Mas esses eram tempos de envolvimento dos magistrados – como cidadãos civicamente empenhados – nos rumos abertos pela democracia.

A ilusória assepsia ideológica desenvolvida, desde então, na vida política e social, no próprio ensino universitário do direito e na escola da magistratura portuguesa alterou, porém, essa abertura original dos magistrados e do seu movimento associativo em relação às ideias mais críticas – e autocríticas – da sua missão e posicionamento institucional na democracia.

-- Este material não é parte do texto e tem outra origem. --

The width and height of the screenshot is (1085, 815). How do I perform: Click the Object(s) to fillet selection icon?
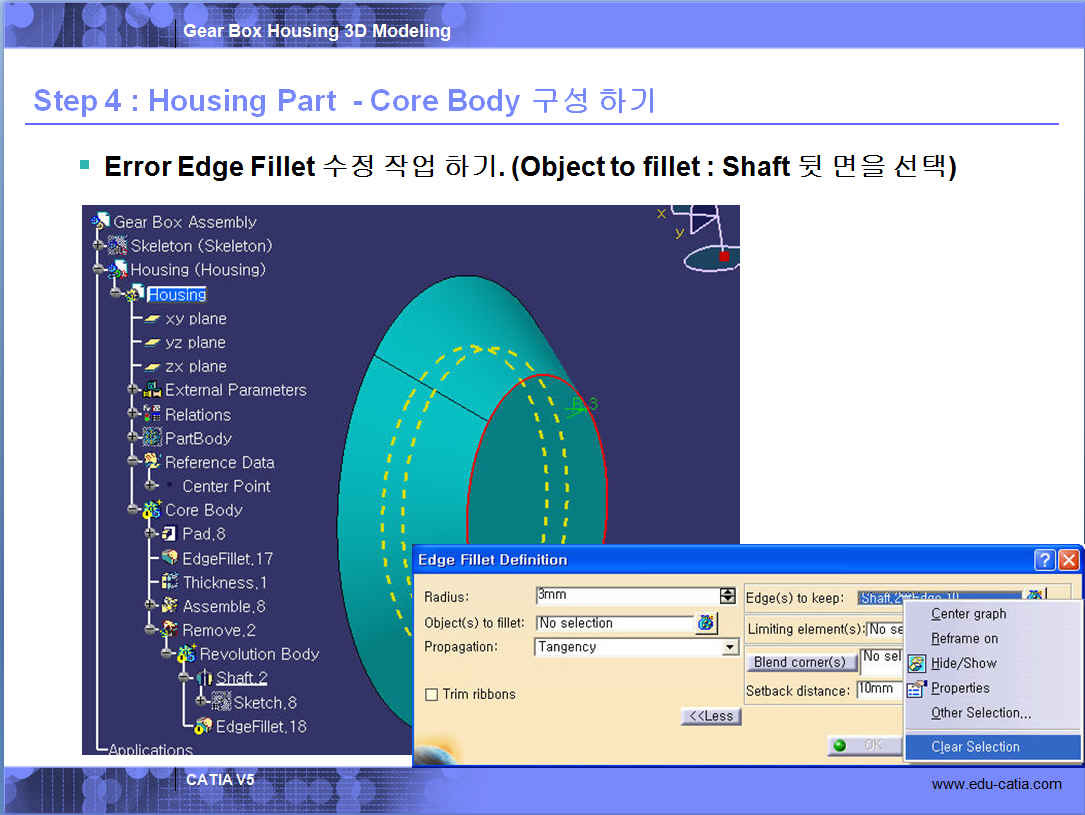[x=707, y=623]
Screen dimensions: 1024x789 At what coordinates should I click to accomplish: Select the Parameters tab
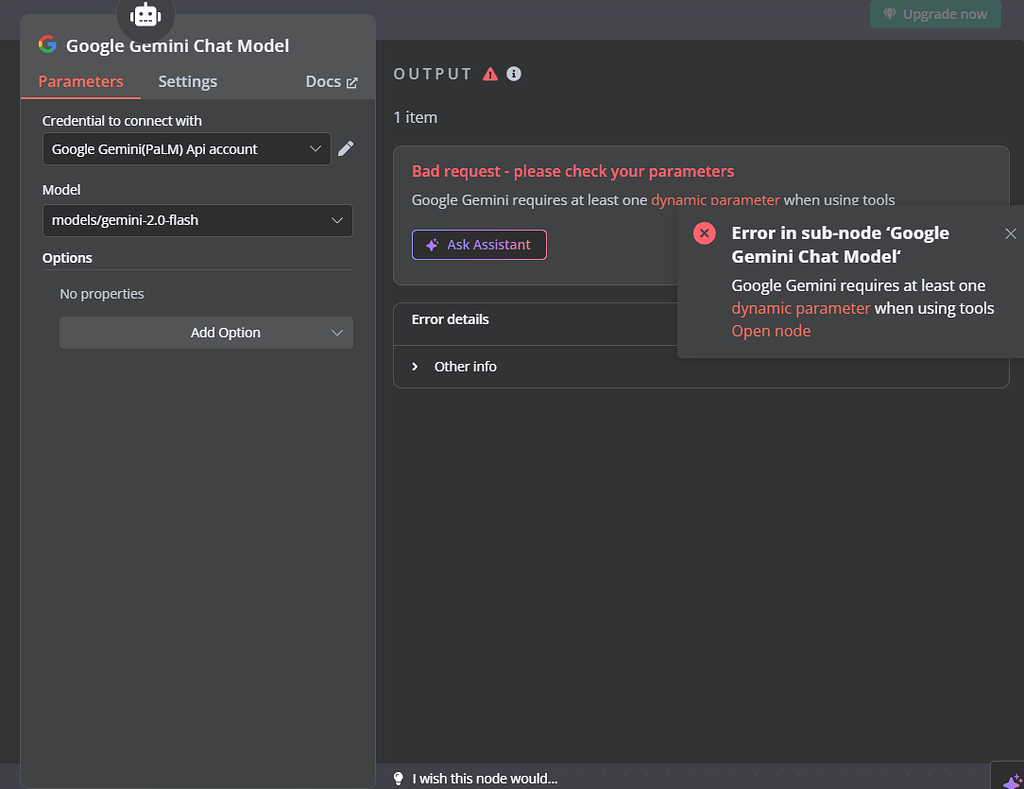(80, 81)
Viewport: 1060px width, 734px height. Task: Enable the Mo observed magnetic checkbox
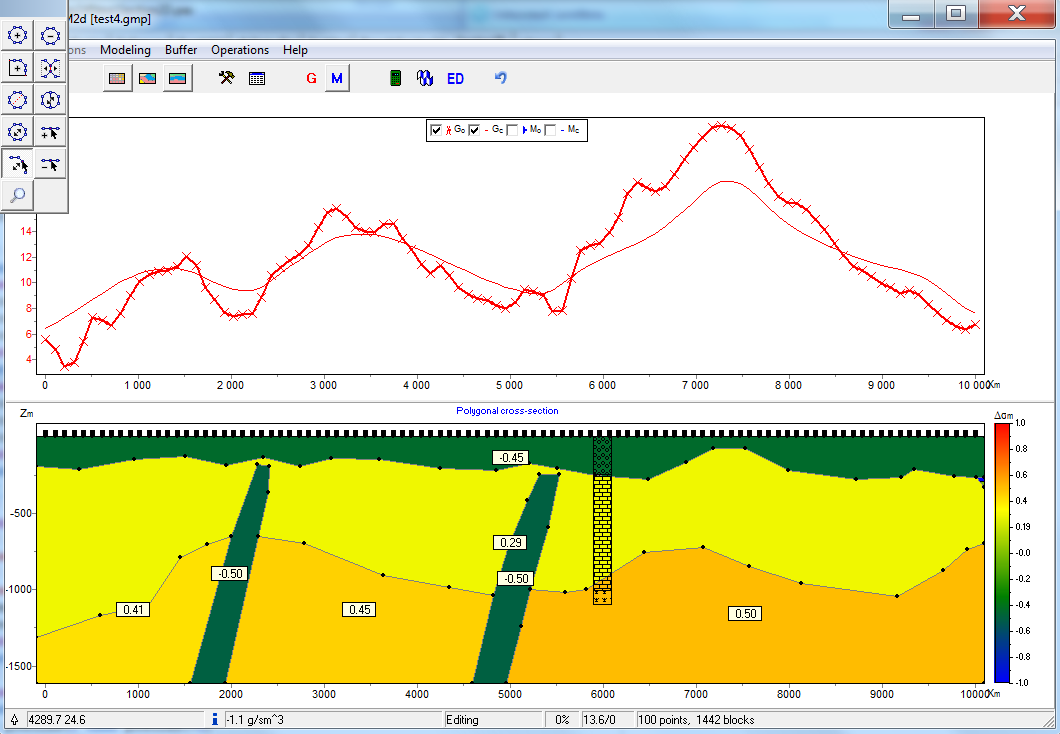[512, 131]
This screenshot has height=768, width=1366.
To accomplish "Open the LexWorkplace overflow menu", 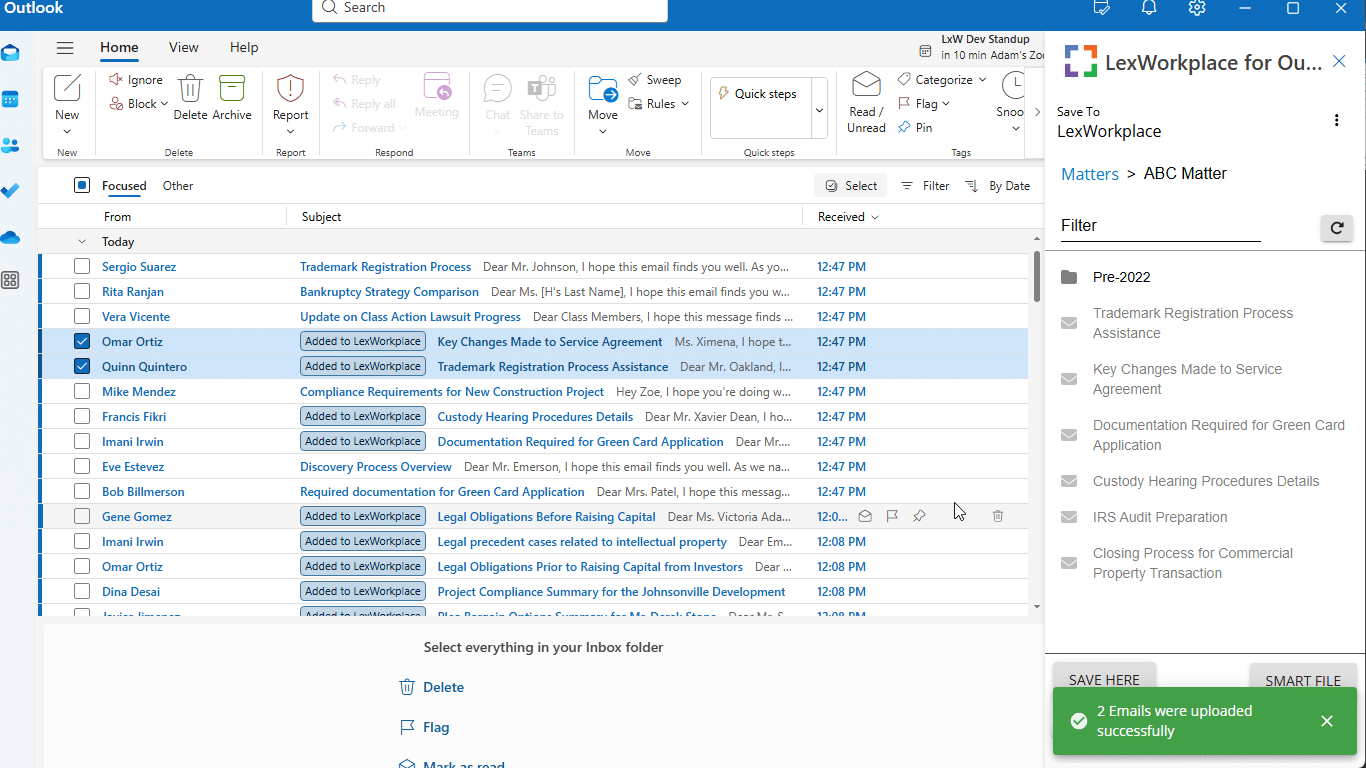I will 1337,120.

Concomitantemente, assistiu-se à explosão mediática do escandaloso fenómeno da corrupção nas sociedades democráticas e ao significativo papel que no seu desvelamento tiveram muitos magistrados em alguns países europeus.

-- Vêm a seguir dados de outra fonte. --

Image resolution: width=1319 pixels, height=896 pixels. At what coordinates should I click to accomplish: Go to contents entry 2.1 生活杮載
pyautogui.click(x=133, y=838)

Esses processos puseram em confronto direto magistrados e detentores de cargos políticos, baralhando, em muitos casos, a perceção que uns e outros tinham, ou deviam ter, sobre a função e legitimidade de cada um deles.

Tais fenómenos e processos influíram, indubitavelmente, na formação de uma geração inteira de magistrados, tendo contribuído para um sentimento de autodefesa e para a sedimentação, no seu seio, de um empenhamento profissional preferencialmente tecnicista, rigorosamente funcionalista e, além disso, autocentrado.

Foi esse espírito que ajudou a fixar em muitos magistrados a aspiração mal escondida de um protagonismo redentor do poder judicial na sociedade, em contraponto com os vícios apontados, acrítica e indeterminadamente, ao poder e classe política como um todo.

Por via de tal ideia redentora – e todos sabemos aonde isso pode conduzir – afirmaram-se depois as ideias securitárias que dominam, hoje, setores importantes das magistraturas e influenciam mais gravemente muitos corpos policiais.

Aqui a justificação para certas tomadas de posição que, mesmo não vinculando muitos e muitos magistrados, não deixam de macular genericamente a sua imagem pública.

Reequacionar o que se passou e procurar encontrar caminhos que potenciem de novo a discussão e o espírito crítico e humanista no seio das magistraturas é hoje, mais do que nunca, fundamental.

Se assim não for, não haverá cultura e reformas democráticas que vinguem na justiça, pois todas elas serão olhadas com suspeição e interpretadas por alguns de acordo com os códigos mais retrógrados.